Presenta a sus cómplices: el impecable Dominic Miller en la guitarra eléctrica; David Sancious, teclados; Vinnie Colajuta en la batería y Jo Lawry, su hermosa corista australiana. Entonces bajó el tono con la balada “When we dance”.

La contraparte

La apertura del concierto estuvo a cargo del cantautor Pavel Núñez, quien en más de una ocasión mostró lo agradecido que estaba de abrir un concierto de tal magnitud.

Junto a otros cuatro músicos repasó sus principales éxitos radiales, como “Cuna para mi abuela”, “Paso a paso”, “Te dí”, y “Bethania”, entre otros, recibiendo los aplausos y el respeto del público.
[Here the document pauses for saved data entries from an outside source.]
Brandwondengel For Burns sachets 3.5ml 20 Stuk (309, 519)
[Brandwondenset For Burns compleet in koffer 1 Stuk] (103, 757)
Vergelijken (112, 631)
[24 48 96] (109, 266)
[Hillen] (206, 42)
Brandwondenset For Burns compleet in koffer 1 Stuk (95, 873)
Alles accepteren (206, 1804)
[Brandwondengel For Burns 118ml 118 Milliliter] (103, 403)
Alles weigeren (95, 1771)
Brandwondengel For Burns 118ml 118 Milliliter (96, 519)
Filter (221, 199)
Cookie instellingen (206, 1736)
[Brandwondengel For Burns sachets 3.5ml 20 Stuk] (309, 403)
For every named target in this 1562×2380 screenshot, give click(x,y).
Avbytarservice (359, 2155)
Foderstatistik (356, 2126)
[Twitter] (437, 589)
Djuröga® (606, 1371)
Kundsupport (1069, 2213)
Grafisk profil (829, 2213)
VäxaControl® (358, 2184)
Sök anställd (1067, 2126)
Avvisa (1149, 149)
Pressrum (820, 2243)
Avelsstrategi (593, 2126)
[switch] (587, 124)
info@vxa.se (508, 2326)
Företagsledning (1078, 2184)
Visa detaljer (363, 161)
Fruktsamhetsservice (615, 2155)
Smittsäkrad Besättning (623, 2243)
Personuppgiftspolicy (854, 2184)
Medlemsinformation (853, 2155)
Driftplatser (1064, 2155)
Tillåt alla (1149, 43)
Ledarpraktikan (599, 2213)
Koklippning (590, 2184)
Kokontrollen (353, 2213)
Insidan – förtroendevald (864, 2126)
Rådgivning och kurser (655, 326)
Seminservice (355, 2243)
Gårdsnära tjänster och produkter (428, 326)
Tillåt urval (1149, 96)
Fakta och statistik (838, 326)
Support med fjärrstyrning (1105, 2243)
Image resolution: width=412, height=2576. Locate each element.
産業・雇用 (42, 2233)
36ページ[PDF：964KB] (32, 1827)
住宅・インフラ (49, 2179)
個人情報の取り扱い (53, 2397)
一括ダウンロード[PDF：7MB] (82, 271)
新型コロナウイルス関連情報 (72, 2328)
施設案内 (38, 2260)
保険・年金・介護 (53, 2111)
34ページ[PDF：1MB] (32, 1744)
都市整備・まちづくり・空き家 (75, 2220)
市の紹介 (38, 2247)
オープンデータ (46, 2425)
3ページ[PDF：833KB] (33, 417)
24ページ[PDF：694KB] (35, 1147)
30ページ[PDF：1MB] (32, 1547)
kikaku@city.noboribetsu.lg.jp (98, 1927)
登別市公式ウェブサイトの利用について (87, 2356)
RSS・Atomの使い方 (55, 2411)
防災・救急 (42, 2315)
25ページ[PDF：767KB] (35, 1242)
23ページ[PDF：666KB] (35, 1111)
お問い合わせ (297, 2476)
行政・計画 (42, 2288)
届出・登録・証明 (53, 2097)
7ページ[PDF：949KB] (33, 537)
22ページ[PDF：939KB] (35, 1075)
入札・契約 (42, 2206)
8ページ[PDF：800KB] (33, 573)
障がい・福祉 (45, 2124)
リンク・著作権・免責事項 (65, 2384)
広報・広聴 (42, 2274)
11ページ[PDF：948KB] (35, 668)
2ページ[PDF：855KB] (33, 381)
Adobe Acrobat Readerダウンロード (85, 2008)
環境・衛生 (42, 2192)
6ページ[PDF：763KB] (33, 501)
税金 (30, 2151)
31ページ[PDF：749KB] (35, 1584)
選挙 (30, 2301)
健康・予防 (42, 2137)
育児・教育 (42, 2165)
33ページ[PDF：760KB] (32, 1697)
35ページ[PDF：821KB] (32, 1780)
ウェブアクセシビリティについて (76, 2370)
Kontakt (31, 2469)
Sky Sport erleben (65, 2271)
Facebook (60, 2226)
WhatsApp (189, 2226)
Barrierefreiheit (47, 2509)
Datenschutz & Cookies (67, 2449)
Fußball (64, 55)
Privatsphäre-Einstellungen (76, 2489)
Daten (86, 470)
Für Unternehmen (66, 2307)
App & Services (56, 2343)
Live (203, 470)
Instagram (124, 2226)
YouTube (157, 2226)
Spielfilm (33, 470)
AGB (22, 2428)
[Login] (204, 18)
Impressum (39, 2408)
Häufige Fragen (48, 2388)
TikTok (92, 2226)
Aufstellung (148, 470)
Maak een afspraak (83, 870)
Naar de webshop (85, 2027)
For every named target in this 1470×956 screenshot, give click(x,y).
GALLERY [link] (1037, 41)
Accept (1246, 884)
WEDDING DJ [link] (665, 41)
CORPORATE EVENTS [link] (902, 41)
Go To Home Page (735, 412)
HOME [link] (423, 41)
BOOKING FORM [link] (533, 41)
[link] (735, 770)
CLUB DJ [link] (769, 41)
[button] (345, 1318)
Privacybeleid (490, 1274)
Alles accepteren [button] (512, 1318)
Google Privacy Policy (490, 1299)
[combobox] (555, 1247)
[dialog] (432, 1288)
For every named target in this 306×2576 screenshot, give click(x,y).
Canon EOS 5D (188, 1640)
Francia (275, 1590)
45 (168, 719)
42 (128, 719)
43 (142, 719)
Fue un concierto que también brilló por el orden y la puntualidad, estuvo organizado por ACTPEO.

La noche sigue avanzando con los temas “Shape of my heart”, “The hounds of winter”, “If you love somebody, set them free”, “Wrapped around your finger” y “Bring on the nigth/When the world is running down”, clásicos imbatibles de su época con The Police y otros como solista, canciones que forman parte de la vida de miles de personas.

Hace mucho calor, Sting se seca el sudor y continúa. Con una voz espléndida, sin aparente mella por los años de giras le da inicio a “Roxanne” y el concierto llega a su climax. Se despide en medio de la euforia provocada.

Regresa con “Desert rose”, todos gritan, sigue con “King of pain”, otro clásico, “Every breath you take”, se volvió a despedir.

La despedida

Regresa guitarra en mano para interpretar “The fragile”, la última canción de la velada.

Todos se preguntan si se repetirá el dúo con Juan Luis Guerra, pero esas son cosas que suceden una vez y ya eso pasó aquel miércoles 26 de abril de 2006. En medio de ovaciones se despidió a las 9:40 p. m.

Sting fue el protagonista absoluto de la noche, el público que pagó hasta diez mil pesos para verlo en primera fila lo coreó, lo aplaudió y no quería dejarlo ir tras y una hora cuarenta minutos de canciones.

Sting flota en el espacio de las súper estrellas de la canción, insuperable la actuación de aquel profesor británico que un buen día cambió el pizarrón por el bajo, y sus alumnos por fans en todo el mundo.